Case history
Case history
A 51-year-old man with moderate obesity (body mass index of 34 kg/m²) is seen in consultation for heartburn and regurgitation. He has a diagnosis of gastroesophageal reflux disease and has been treated with proton-pump inhibitors. His heartburn is less severe with drugs, but he still is bothered by regurgitation. His physical examination is unremarkable. A barium esophagram and upper gastrointestinal endoscopy demonstrate a type I (sliding) hiatal hernia, with about one-third of the upper stomach in the chest. The patient has free reflux to the level of the cervical esophagus.
Other presentations
Most hiatal hernias are minimally symptomatic or asymptomatic, especially small type I hiatal hernias.
In patients with symptomatic hiatal hernia, heartburn and other symptoms of gastroesophageal reflux disease are the most common complaints, due to the compromised state of the lower esophageal sphincter. Physical findings are minimal, except in severe cases involving bleeding, necrosis, or both.
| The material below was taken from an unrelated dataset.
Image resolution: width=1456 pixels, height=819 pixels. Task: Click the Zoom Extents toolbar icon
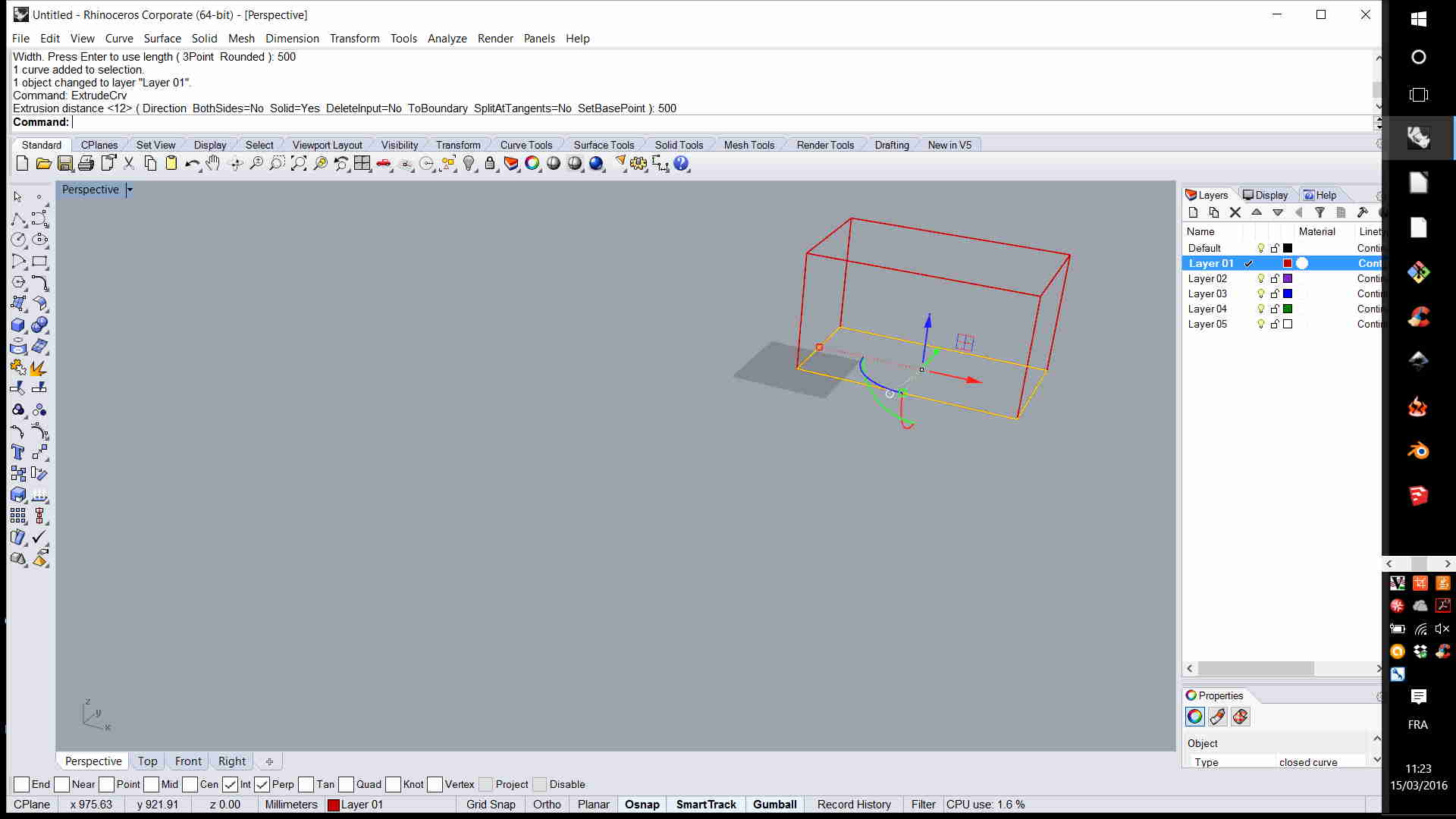coord(299,163)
Patients with paraesophageal hernias (i.e., type II-IV hiatal hernias) often have pain or difficulty with swallowing (odynophagia or dysphagia), early satiety, and bloating. However, patients with type II-IV hiatal hernias may be completely asymptomatic, and on rare occasions, may present unpredictably with gastric volvulus, obstruction, or necrosis, or some combination of these. At times, patients may have chest pain mimicking angina or myocardial infarction.